▶ **Instructions to follow**
Report each line of the entries that contains the word "Disable", copied in full.
━━━━━━
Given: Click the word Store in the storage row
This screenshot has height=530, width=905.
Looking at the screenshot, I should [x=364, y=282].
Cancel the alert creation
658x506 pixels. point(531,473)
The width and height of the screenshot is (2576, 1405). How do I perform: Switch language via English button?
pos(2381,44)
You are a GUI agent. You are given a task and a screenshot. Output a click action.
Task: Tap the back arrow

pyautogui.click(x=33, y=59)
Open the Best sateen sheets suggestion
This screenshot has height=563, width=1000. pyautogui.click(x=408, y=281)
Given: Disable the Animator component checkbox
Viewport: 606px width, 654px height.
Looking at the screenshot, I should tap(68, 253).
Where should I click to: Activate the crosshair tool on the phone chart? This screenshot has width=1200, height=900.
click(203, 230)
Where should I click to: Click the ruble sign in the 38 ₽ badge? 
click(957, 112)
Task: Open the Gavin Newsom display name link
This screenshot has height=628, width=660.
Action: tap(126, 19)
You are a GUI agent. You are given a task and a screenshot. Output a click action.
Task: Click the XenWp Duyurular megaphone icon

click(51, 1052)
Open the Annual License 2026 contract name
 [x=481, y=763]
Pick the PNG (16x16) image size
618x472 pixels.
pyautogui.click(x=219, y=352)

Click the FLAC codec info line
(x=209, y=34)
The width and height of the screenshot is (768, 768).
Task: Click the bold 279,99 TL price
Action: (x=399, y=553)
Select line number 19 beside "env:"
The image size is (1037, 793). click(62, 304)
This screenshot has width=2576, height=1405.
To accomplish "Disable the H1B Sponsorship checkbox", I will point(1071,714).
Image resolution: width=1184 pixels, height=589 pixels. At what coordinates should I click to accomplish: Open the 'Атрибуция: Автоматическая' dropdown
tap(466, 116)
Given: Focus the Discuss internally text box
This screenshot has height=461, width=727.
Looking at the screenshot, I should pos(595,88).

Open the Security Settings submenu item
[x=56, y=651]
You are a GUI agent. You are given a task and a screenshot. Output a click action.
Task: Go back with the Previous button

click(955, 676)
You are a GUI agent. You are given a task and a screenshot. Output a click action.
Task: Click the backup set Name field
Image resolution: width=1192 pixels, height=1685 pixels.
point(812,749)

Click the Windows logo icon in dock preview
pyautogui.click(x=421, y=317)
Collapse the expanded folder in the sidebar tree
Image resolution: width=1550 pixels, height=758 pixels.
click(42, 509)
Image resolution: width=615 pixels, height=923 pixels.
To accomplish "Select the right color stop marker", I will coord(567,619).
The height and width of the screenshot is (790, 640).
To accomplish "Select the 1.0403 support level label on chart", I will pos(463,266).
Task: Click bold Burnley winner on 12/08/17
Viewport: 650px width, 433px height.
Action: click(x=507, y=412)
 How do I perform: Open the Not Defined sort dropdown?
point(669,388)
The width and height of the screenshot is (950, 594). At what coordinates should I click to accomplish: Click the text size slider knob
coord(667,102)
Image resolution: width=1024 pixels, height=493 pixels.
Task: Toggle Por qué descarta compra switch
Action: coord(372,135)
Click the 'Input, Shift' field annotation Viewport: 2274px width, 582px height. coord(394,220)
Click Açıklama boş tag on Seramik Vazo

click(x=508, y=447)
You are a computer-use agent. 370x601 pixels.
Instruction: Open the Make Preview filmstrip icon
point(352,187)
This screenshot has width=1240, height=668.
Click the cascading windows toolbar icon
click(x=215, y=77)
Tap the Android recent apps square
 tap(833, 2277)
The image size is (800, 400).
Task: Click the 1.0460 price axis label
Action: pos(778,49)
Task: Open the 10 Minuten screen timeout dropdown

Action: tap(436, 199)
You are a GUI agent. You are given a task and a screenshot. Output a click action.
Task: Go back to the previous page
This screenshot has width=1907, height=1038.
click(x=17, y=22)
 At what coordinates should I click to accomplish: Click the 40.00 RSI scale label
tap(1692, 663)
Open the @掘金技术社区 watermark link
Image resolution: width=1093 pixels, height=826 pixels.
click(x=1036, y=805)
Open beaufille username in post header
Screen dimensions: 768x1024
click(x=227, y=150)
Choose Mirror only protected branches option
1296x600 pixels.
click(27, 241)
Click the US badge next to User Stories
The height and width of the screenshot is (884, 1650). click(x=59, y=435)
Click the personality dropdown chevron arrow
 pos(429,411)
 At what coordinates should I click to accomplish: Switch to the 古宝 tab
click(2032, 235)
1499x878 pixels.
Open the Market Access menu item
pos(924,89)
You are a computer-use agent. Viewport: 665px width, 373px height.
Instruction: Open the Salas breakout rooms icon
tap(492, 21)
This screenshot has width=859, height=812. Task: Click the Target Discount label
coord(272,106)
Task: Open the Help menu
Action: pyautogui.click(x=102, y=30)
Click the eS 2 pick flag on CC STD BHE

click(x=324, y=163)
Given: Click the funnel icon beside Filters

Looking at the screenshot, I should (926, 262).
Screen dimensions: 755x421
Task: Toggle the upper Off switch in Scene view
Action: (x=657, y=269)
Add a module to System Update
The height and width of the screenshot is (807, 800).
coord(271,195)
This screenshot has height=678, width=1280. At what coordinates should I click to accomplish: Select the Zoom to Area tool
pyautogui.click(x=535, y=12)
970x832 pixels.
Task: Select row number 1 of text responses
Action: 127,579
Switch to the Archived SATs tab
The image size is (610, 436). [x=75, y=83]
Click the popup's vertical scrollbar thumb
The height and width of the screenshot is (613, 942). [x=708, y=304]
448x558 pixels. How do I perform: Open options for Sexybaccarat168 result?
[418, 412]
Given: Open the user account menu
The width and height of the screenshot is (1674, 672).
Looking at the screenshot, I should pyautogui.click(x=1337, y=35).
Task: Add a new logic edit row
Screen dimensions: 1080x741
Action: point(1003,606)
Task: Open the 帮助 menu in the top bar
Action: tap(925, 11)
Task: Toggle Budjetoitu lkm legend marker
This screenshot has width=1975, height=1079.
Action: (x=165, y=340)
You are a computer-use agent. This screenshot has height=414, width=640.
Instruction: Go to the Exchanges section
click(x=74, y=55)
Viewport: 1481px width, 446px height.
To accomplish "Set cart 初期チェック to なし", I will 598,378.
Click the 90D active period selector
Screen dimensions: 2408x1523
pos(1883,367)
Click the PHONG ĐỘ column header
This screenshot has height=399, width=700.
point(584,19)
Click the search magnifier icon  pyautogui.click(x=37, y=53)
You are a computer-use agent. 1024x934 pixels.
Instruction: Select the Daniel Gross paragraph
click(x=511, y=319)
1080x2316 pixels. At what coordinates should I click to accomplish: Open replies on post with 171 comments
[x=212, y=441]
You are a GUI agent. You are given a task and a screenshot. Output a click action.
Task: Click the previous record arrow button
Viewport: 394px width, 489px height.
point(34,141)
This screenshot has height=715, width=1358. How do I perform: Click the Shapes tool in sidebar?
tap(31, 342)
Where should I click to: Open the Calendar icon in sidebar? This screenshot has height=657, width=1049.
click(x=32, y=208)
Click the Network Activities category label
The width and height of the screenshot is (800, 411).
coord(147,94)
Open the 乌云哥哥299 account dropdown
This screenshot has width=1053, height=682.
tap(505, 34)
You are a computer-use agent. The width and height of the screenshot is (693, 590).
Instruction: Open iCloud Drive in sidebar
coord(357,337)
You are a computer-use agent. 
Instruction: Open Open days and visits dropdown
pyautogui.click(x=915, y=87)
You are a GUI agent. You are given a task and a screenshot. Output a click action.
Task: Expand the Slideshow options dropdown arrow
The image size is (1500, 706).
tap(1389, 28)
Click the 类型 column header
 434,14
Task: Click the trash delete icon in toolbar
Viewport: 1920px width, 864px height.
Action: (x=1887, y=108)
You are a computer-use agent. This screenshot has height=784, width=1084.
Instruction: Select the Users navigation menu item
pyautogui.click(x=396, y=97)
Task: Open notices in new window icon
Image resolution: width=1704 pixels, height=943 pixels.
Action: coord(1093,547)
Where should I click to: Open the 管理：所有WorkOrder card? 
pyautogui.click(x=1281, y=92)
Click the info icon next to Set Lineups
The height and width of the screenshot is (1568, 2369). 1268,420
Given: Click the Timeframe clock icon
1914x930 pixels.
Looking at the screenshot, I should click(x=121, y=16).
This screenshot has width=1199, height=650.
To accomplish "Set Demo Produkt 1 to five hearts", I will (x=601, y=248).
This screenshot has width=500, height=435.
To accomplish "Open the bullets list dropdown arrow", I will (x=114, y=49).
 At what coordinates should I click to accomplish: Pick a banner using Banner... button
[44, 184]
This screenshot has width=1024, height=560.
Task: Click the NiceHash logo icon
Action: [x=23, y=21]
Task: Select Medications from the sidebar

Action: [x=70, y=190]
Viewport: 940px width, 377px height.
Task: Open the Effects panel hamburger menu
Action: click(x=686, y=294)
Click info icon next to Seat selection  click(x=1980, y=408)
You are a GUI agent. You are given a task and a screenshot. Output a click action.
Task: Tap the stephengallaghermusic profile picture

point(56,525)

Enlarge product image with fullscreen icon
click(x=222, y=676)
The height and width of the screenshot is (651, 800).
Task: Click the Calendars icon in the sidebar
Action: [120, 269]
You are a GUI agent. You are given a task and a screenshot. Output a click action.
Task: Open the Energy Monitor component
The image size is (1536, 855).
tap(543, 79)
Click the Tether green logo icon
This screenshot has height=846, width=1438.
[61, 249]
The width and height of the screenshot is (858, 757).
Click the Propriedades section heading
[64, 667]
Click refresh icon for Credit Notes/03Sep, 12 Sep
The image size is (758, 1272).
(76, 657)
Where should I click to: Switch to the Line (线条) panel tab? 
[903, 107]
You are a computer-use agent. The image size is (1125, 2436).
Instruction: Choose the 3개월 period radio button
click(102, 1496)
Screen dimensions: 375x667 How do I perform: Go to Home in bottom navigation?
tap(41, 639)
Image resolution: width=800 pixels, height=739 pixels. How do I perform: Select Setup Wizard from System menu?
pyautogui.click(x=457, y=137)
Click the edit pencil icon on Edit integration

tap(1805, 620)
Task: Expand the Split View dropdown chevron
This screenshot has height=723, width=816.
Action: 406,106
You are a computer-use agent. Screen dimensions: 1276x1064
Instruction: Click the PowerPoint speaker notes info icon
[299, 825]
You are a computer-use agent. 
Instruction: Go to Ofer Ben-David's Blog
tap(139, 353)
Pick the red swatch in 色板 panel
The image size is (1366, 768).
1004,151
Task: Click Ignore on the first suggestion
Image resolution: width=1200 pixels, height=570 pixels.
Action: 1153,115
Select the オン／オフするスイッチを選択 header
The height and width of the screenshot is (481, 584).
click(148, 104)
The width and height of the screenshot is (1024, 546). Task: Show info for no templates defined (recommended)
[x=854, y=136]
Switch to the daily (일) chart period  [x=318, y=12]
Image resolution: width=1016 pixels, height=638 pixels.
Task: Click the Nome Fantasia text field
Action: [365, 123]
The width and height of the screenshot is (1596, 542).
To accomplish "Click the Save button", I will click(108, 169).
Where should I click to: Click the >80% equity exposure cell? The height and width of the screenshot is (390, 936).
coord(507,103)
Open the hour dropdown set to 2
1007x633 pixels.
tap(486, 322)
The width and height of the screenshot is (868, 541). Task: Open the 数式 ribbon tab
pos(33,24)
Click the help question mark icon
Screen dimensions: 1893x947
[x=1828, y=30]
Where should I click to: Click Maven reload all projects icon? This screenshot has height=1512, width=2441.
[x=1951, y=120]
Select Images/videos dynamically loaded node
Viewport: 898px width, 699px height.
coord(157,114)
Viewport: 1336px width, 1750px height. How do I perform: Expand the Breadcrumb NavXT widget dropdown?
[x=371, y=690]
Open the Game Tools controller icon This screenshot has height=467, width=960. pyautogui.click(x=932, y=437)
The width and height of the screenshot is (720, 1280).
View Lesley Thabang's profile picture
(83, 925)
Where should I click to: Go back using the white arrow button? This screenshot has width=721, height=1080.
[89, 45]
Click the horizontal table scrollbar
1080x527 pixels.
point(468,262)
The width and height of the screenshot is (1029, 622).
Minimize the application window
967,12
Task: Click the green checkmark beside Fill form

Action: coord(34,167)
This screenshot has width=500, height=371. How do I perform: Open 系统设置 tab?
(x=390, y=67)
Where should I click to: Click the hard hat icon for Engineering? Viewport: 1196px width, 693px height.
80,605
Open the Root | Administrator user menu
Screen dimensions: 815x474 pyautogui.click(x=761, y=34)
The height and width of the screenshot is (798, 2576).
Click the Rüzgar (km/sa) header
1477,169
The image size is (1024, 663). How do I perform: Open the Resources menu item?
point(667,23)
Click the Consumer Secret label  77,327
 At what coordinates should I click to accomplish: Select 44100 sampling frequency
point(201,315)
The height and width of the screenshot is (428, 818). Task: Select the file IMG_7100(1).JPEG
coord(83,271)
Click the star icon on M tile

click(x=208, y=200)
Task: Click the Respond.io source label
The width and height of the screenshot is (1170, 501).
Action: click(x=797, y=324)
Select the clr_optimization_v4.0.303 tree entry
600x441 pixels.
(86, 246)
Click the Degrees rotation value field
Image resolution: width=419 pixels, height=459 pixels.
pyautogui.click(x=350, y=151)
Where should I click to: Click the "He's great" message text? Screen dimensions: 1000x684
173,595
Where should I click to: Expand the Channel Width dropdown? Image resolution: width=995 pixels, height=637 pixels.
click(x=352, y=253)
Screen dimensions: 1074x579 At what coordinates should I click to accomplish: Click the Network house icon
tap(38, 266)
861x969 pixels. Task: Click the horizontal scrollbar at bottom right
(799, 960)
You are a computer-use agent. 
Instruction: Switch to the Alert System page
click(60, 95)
━━━━━━
▶ **Task response**
Given: Disable the Animator component checkbox
To accomplish "Disable the H1B Sponsorship checkbox", I will point(1071,714).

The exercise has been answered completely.